Ia menambahkan selama pandemi Covid-19 telah memberikan dampak bagi 29,12 juta orang rakyat Indonesia, dimana 2,56 juta orang jadi pengangguran, dikarenakan 35,6 persen perusahaan memilih mengurangi jumlah pegawainya. Bahkan, 70,53 persen kelompok masyarakat berpendapatan rendah yang penghasilannya di bawah 1,8 juta per bulan mayoritas mengalami penurunan pendapatan.
Untuk menjawab tantangan besar tersebut menurutnya pemerintah mau tidak mau perlu mempertahankan dan menyediakan lapangan kerja dengan pemangkasan regulasi karena banyak aturan yang menghambat penciptaan kerja. “UU Cipta Kerja diharapkan menyelesaikan ini semua berbasis produktivitas sebagai daya ungkit perekonomian,”paparnya.
Ia menyebutkan pemerintah saat ini tengah menyusun peraturan pelaksanaan UU Cipta Kerja yang terdiri 41 Rencana Peraturan Pemerintah (PP) dan 3 Rencana Perpres dengan melibatkan 19 Kementerian. Namun begitu, pemerintah membuka masukan dari masyarakat dalam bentuk konsultasi publik penyusunannya.
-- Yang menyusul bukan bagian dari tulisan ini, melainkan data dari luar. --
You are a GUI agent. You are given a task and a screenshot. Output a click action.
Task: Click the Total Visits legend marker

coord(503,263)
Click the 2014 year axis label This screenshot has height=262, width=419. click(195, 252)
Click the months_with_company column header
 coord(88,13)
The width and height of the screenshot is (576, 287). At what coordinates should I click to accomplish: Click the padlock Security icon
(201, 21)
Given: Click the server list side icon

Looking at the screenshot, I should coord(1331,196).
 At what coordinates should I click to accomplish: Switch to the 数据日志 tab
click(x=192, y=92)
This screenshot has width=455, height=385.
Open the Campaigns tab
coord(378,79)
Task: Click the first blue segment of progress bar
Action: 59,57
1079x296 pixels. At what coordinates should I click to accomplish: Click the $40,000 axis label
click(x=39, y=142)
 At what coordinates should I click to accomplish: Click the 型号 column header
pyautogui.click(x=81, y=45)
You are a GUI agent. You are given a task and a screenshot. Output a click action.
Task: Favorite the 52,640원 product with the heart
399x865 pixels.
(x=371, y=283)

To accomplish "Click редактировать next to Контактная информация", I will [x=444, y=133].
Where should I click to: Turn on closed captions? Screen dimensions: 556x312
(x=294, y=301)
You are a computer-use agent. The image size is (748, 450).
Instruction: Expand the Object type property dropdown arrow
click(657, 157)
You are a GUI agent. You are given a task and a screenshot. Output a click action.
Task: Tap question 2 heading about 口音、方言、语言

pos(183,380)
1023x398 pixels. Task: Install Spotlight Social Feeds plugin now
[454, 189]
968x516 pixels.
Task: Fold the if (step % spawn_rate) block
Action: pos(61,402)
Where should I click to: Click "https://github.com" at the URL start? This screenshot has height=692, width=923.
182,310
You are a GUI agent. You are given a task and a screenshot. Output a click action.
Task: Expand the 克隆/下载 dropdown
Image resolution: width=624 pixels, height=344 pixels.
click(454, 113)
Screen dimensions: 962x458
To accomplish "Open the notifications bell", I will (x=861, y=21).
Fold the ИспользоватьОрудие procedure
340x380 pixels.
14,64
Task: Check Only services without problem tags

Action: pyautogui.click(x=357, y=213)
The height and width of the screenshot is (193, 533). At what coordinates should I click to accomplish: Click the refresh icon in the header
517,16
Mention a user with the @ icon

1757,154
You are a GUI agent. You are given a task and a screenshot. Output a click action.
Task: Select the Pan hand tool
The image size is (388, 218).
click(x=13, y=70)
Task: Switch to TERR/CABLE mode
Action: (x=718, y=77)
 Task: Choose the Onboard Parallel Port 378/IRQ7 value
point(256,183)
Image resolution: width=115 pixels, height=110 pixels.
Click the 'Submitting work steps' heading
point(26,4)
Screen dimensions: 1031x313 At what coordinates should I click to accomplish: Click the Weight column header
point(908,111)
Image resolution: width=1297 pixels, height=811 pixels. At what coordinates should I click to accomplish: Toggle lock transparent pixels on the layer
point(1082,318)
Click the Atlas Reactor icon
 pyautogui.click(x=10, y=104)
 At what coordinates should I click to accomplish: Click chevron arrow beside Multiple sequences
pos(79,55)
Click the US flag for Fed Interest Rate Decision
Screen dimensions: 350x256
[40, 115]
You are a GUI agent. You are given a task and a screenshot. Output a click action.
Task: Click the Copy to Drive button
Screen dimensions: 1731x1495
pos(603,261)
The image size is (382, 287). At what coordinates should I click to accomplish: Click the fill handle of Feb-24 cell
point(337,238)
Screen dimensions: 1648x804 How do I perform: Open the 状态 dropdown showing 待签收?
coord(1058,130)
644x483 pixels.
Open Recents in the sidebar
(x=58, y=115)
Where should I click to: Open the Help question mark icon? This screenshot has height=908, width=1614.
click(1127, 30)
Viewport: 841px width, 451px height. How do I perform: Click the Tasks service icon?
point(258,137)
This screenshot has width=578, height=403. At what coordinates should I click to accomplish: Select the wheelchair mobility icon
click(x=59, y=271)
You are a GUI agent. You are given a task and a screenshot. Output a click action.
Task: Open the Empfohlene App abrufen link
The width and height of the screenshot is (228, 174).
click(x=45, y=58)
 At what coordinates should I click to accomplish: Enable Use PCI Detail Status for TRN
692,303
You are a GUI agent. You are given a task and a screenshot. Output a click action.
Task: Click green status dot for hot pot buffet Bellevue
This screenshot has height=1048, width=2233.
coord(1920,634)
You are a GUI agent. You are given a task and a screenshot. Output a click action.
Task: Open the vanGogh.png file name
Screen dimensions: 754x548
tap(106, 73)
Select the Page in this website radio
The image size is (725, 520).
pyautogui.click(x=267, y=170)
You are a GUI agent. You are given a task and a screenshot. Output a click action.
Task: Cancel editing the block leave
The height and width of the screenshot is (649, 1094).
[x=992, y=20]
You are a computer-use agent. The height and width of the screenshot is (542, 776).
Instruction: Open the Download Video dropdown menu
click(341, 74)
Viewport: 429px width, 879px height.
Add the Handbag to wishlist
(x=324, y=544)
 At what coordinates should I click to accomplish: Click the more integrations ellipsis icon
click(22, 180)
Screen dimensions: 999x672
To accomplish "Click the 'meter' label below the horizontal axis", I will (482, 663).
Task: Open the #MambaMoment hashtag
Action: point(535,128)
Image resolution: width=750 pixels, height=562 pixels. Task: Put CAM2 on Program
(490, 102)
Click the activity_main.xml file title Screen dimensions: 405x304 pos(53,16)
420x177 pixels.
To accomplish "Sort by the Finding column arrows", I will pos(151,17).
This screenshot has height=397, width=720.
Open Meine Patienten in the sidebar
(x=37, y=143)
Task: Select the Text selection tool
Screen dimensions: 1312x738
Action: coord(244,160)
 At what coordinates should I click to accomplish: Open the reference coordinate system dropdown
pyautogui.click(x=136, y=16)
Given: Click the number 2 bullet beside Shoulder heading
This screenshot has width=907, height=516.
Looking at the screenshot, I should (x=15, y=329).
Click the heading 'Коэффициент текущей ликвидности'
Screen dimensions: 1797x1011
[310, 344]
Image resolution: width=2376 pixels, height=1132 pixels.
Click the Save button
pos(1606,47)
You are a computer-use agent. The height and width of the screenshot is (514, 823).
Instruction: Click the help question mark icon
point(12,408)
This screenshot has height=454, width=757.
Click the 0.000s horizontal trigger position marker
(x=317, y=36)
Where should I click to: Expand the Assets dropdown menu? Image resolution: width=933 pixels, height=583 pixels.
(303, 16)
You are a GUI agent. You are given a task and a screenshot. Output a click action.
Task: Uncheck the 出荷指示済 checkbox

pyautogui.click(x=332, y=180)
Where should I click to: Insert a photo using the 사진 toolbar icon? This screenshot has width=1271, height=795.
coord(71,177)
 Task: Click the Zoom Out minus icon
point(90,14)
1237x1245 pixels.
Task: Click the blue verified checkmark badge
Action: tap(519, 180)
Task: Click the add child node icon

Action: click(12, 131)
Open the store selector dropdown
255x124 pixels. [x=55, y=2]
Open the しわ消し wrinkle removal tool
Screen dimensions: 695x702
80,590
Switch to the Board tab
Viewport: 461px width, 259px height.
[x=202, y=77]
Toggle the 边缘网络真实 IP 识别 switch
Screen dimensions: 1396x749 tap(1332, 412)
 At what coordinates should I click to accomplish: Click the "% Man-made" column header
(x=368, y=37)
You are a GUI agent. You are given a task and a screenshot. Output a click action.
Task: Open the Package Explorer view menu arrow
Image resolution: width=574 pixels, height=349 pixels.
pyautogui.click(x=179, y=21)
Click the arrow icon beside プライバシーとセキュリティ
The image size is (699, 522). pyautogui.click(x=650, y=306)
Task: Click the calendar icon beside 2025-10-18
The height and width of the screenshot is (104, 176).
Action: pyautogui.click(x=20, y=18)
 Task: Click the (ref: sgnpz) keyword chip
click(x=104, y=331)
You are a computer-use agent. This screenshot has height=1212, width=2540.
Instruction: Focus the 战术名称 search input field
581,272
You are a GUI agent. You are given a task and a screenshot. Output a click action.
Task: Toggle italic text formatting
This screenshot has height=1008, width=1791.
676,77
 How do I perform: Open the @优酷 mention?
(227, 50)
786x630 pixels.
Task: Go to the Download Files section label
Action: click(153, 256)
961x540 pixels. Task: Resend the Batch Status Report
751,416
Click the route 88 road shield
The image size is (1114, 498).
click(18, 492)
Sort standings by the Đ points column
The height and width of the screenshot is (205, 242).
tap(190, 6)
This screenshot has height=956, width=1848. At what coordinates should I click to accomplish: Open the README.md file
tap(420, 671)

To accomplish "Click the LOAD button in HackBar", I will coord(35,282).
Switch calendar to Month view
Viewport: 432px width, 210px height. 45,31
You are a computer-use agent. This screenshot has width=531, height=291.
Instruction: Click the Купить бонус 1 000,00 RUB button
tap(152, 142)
Guru Besar Fakultas Ilmu Sosial dan Ilmu Politik UGM, Prof. Dr. Tadjuddin Noer Effendi, mengatakan dasar pembentukan UU Cipta Kerja ini dalam rangka membentuk ekosistem investasi di tanah air agar jadi lebih baik. Namun, menurut hematnya kehadiran UU ini sangat terlambat. “Seharusnya muncul 20 tahun lalu pada perubahan besar demografi kita, aliran perubahan pekerjaan angkatan kerja kita dari pertanian ke industri,” katanya.
Proses transformasi ekonomi dan ketenagakerjaan serta peralihan angkatan kerja dari sektor pertanian ke industri dahulu seharusnya didukung oleh ekosistem investasi yang baik. Sebab, setiap proses transformasi akan menyebabkan terjadinya perubahan sosial dari budaya kerja, jaminan pekerjaan dan jaminan hari tua. “Di negara kita itu tidak terjadi karena ekosistem investasi belum ada. Peralihan angkatan kerja kita dari pertanian bukanlah dominan ke industri, namun ke sektor informal, 60 persen tenaga kerja kita di sektor informal, hanya 40 persen saja yang ke sektor formal,” katanya.
Dampak dari angkatan kerja yang bekerja di sektor informal ini menjadikan pekerja kita lebih banyak menekuni pekerjaan dengan penghasilan rendah, jam kerja tidak teratur, tidak dilindungi UU, bahkan tidak mendapat bantuan dari pemerintah. “Kondisi ini menyebabkan masalah pengangguran dan kemiskinan selalu tinggi,” katanya.
Sementara Gubernur Jawa Tengah, Ganjar Pranowo, menyampaikan data bahwa tidak seluruh pasal dalam UU Cipta Kerja ditolak oleh buruh ketika melakukan aksi penolakan tempo hari. Menurut pandangan Ganjar, antara perusahaan dan buruh selama ini hanya belum menemui titik temu soal outsourcing, alih daya, lembur, hingga PHK. Ganjar menyebutkan sebanyak 365 perusahaan di Jawa Tengah yang melakukan PHK tapi perusahaan yang bisa memenuhi ketentuan jumlah pesangon sebesar 32 kali gaji hanya 5 persennya saja. “Sisanya 95 persen perusahaan tidak melakukan. Hal itu terus berulang-ulang setiap tahun. Menurut saya kenapa kita harus buat angka secara sosiologis tidak pernah ketemu. Diperlukan regulasi untuk meningkatkan produktivitas dan menentukan struktur skala upah di tingkat perusahaan,” katanya.